_TASK ITEM_:
Skip pictures in the listing below; copy exactly the lines from the one with "You are a GUI" through the one with "Click the first", inclusive.

_TASK MATERIAL_:
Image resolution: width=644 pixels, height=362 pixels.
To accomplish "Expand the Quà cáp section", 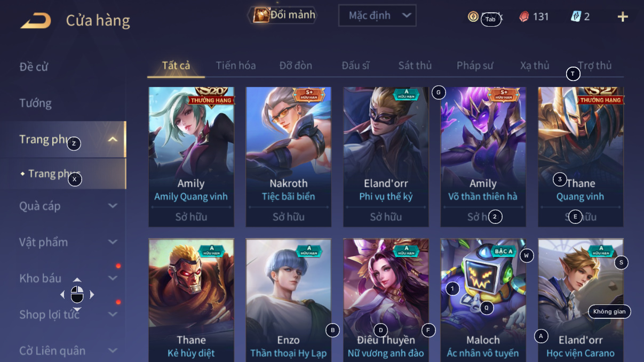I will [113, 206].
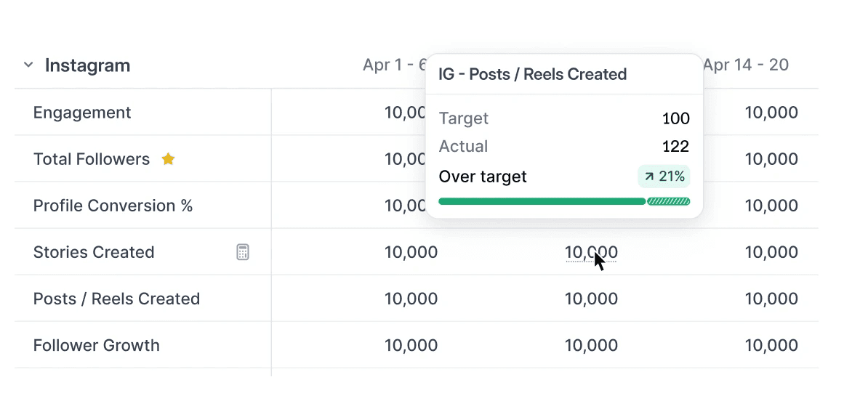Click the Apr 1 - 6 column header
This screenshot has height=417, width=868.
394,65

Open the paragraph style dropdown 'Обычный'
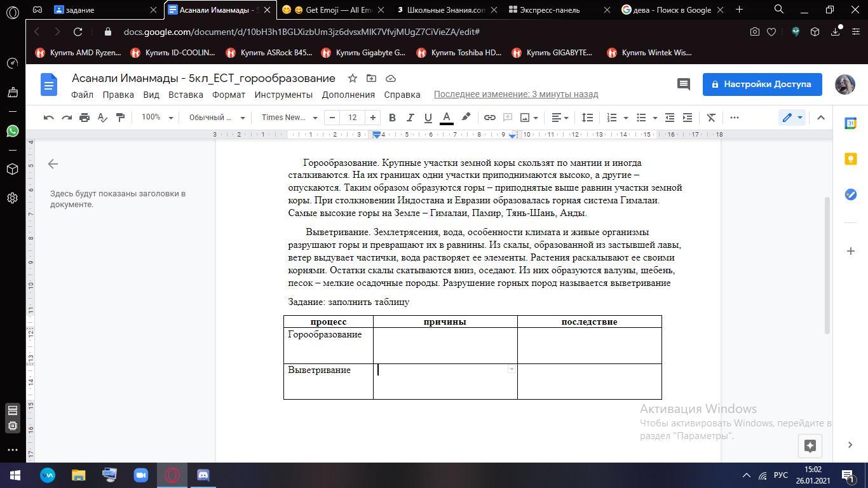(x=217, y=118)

...

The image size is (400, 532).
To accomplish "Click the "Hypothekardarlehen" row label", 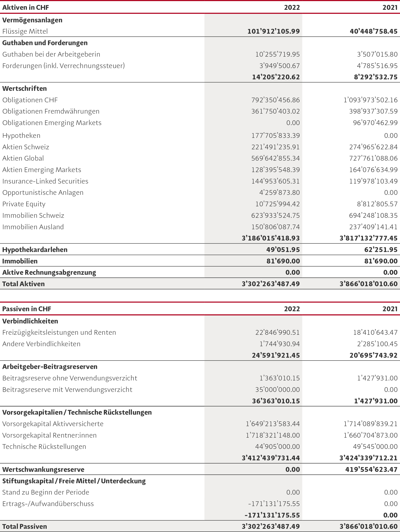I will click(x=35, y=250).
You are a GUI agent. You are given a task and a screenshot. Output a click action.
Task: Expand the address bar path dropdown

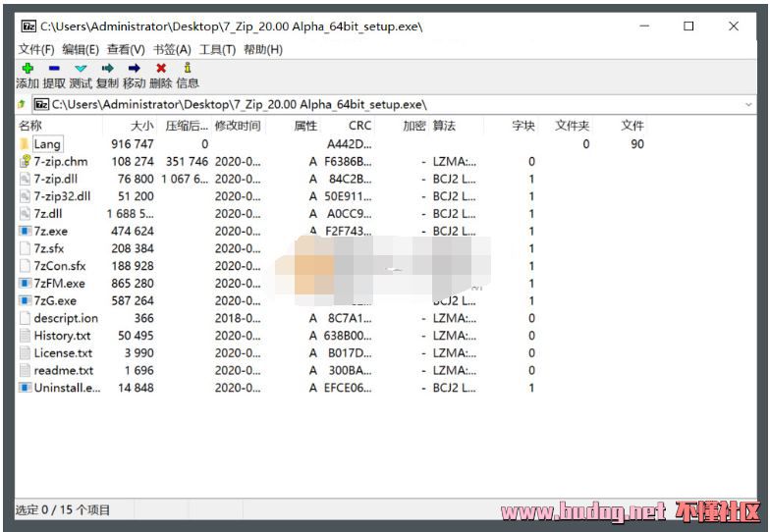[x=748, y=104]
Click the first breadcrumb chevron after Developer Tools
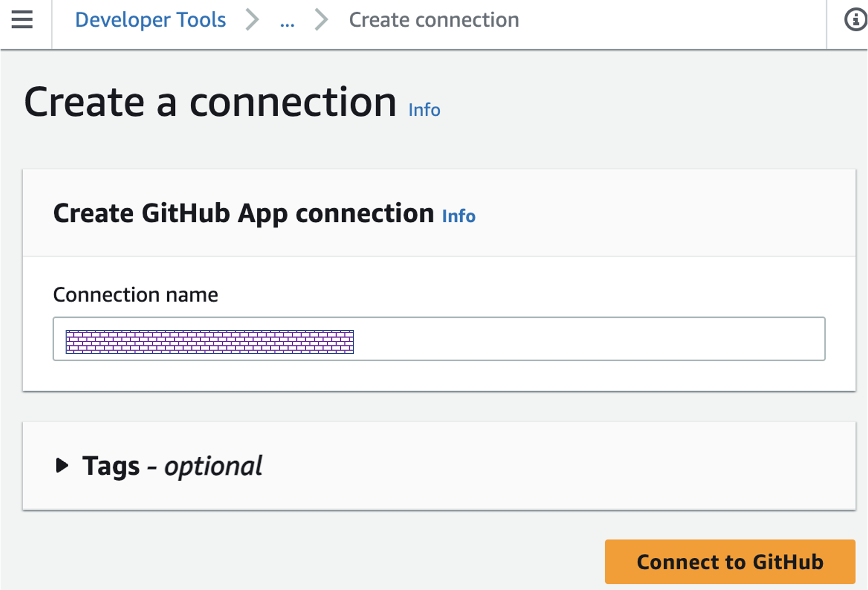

_SOLVED PROBLEM_:
You are a GUI agent. You are given a task and a screenshot. Output a click action.
Task: Expand the address bar path dropdown

[x=748, y=104]
Click the first breadcrumb chevron after Developer Tools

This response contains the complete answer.